Is competition really all that bad?
My eleven year-old daughter plays recreational soccer in the city.
As the team’s coach, I run them through drills and skills and game situations at practice every week. Then on the weekend, we play a game against one of the nine other teams in the city-wide league.
In each game – as the score mounts – the scoreboard stays silent. The soccer association has mandated that girls at a certain age level should not keep score because it is “damaging to their development”?
Yet, as last game moved into half time, the girls came off the field and were visibly upset that they were down 2-1. The players talked at half about how to get back into the game and “not let this team win”. They had a fabulous second half, filled with energy, excitement and goals. The end result – we scored 3 goals and won 4-2.
Which raises the bigger question – as an organization, what does soccer think it is accomplishing in an athlete development context by hiding the scores? The girls know the scores, the parents track the scores and they record them for the team. In short, the girls clearly understand if they have won or lost.
When we lost 6-1 to this amazingly talented group of 11 year olds – was my team devastated? Was their development stunted from the experience? Of course not. When we won 7-2 after playing what could arguably have been their best game of the season, did it go straight to their heads and did they start to look for FIFA contracts? Again, of course not.
We have become so concerned about creating “bubble” children and protecting them from every single emotion – it worries me for what it will do to the next generation of workers. If we have coddled children through loss, helped them avoid actual competition, and not taught them how to win properly, how will they react in a business setting? What kind of workers will they be when they haven’t had the opportunity to experience these highs and lows?

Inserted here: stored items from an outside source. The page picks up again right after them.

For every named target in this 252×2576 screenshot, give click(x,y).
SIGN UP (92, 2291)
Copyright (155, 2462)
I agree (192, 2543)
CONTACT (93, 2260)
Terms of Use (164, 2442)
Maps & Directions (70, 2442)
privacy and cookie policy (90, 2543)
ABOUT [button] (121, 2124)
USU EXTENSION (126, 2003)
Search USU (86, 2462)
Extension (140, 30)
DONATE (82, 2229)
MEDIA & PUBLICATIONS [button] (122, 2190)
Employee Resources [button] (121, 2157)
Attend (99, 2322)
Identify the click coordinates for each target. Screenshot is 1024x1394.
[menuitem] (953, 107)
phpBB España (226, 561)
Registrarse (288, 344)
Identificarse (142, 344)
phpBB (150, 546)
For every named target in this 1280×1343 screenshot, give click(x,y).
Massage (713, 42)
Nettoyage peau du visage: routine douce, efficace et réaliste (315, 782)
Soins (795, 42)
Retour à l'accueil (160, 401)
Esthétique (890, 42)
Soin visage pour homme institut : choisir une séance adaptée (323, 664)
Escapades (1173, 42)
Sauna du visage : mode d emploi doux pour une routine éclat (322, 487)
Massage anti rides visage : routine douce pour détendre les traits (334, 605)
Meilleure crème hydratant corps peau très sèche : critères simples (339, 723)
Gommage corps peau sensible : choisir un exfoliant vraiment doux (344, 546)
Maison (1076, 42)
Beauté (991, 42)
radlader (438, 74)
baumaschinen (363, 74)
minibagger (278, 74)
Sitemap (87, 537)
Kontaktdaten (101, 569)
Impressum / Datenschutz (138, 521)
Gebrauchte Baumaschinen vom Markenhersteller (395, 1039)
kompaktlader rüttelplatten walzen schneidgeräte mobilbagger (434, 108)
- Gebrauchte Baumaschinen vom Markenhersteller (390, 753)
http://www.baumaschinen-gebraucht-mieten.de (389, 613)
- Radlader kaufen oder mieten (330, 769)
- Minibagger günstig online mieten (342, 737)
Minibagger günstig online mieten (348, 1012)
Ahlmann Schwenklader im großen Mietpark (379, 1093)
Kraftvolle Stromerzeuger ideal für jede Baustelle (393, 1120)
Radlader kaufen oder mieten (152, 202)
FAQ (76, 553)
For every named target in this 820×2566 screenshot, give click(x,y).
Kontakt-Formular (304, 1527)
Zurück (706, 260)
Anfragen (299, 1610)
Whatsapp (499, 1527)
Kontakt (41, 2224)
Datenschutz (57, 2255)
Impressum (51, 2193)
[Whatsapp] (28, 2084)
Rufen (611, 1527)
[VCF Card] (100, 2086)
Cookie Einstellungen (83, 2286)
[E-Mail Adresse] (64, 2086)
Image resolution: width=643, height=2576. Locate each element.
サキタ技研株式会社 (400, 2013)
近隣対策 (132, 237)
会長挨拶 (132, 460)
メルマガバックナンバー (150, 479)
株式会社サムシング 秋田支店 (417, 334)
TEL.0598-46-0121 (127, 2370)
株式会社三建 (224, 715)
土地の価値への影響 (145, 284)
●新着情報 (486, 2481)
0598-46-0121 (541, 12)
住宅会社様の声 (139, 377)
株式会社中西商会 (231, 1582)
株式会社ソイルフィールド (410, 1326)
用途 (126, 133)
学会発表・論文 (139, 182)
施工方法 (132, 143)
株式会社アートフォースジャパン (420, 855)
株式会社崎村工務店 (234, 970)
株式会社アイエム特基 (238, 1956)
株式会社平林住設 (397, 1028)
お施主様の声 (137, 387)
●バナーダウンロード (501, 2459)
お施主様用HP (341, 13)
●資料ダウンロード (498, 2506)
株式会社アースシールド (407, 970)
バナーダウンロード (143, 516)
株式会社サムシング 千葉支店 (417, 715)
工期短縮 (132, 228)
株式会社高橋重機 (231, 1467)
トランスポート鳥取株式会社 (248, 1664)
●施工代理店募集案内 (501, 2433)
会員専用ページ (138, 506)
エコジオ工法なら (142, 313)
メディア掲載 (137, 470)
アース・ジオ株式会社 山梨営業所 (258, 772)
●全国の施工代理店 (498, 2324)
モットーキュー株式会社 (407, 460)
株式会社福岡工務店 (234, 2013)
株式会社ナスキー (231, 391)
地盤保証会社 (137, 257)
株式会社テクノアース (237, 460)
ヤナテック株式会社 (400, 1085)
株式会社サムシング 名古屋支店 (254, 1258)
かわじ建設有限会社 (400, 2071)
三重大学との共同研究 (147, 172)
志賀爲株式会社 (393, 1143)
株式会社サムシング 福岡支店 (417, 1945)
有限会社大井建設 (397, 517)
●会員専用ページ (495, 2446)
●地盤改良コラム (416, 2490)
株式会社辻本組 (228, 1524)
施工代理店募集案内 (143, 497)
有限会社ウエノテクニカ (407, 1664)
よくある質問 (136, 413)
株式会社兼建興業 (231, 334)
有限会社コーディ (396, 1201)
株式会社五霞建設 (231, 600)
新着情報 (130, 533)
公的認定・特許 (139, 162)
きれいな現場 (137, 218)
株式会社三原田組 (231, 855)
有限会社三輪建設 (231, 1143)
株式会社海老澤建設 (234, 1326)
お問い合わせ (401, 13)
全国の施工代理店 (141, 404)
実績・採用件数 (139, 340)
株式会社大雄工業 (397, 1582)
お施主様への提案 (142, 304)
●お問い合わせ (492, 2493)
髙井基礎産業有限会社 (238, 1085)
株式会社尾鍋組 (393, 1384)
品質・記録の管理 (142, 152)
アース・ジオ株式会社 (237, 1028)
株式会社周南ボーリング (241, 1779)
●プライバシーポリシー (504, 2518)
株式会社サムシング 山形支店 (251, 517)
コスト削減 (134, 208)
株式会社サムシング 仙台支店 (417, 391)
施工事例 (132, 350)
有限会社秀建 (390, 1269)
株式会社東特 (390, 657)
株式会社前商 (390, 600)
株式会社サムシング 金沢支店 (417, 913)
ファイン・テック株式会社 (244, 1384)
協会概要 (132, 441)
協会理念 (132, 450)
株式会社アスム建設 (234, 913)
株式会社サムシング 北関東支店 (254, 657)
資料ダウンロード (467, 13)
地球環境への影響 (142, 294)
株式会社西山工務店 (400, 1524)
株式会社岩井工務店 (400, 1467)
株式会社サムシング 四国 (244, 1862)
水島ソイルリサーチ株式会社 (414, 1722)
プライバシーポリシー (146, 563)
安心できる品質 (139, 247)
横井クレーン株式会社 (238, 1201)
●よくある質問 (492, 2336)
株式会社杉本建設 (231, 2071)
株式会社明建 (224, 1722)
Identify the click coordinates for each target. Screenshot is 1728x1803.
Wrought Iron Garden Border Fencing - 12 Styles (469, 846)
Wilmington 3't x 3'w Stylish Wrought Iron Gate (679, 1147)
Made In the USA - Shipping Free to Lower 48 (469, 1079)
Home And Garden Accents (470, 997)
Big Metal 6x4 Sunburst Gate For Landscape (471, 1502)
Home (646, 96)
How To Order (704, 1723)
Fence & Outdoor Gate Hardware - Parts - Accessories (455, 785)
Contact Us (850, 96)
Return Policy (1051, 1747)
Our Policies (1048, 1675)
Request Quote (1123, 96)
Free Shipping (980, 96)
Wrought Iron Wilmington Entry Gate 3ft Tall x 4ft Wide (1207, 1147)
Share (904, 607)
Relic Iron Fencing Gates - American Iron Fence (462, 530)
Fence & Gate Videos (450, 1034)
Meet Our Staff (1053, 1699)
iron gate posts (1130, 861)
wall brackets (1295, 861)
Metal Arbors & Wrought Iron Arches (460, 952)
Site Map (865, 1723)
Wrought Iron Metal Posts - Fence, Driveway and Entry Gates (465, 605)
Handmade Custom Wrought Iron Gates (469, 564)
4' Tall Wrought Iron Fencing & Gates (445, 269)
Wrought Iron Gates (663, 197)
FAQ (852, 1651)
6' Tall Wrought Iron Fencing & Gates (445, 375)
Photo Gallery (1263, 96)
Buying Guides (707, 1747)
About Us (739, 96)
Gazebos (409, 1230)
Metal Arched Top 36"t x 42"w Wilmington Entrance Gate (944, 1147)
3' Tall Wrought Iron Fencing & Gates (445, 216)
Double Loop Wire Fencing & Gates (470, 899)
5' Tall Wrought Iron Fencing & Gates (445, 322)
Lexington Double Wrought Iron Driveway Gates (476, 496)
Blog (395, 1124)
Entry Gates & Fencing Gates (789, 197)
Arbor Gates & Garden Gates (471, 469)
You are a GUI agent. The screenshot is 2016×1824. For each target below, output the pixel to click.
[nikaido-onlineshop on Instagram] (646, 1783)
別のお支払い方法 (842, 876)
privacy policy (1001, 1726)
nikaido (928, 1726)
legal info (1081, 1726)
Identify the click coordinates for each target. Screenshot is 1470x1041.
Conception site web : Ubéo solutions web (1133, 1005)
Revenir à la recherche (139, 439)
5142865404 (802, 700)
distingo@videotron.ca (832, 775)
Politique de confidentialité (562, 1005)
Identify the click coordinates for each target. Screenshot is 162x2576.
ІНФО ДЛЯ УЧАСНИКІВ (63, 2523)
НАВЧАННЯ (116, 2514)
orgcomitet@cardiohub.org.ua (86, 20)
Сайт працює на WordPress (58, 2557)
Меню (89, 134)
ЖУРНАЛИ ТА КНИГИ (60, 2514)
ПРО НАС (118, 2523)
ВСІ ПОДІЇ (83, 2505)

It is a simple answer – they will not be as effective in the workplace and it will be our fault for protecting them at this stage in their lives.
Side Note – When I was nine I joined my first football team. We lost our first game 109-0 (I remember it to this day). I was devastated. But my parents didn’t let me quit and they sent me back to practice the next week. At the end of the season we played that same team. We still lost – but the score was 35-28, and we ran off that damn field like we had won the Grey Cup! An emotional high and a low – that together bound me to the game for the rest of my life.
Imagine the difference had I been protected from scores like they do today?